# ASSIGNED TASK:
Find every line containing the string "screenshot" in the data below, and report how many there are, with no other words.

Records contained in a dataset
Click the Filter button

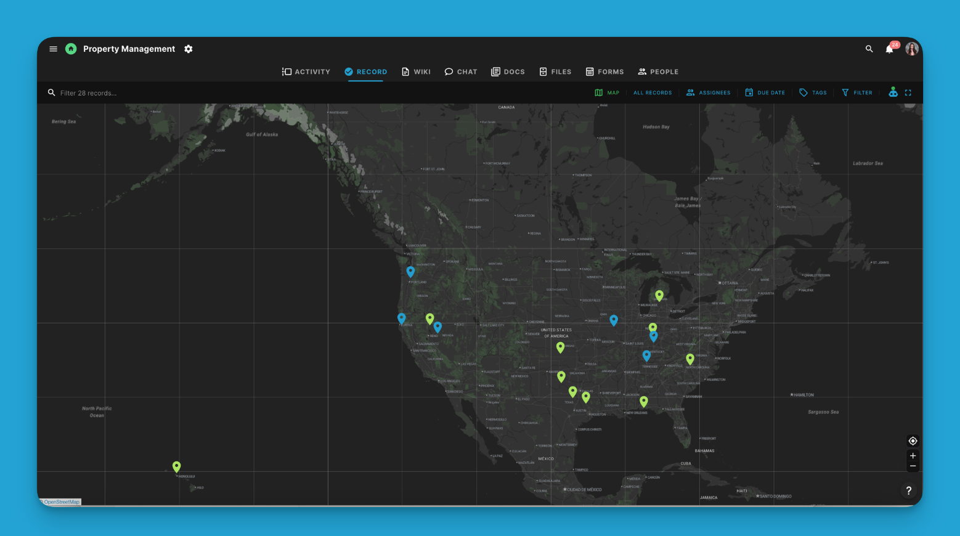856,92
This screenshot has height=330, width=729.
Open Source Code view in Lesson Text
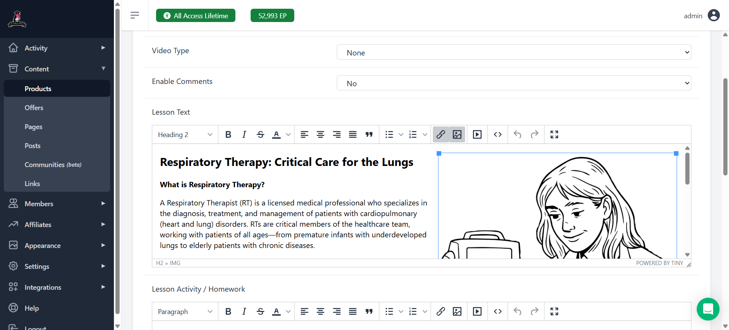click(x=498, y=134)
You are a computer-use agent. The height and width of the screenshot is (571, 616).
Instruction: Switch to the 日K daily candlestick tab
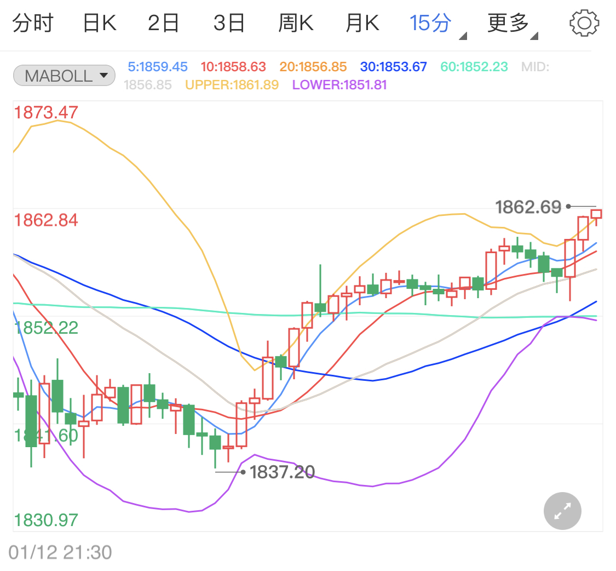click(x=99, y=22)
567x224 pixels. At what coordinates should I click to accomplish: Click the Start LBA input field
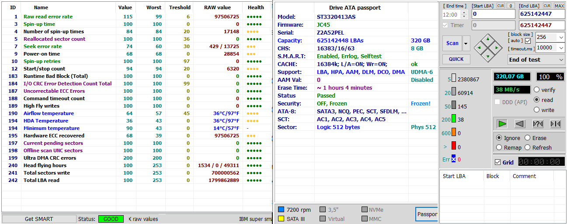[493, 14]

# SOLUTION FOR THIS TASK:
2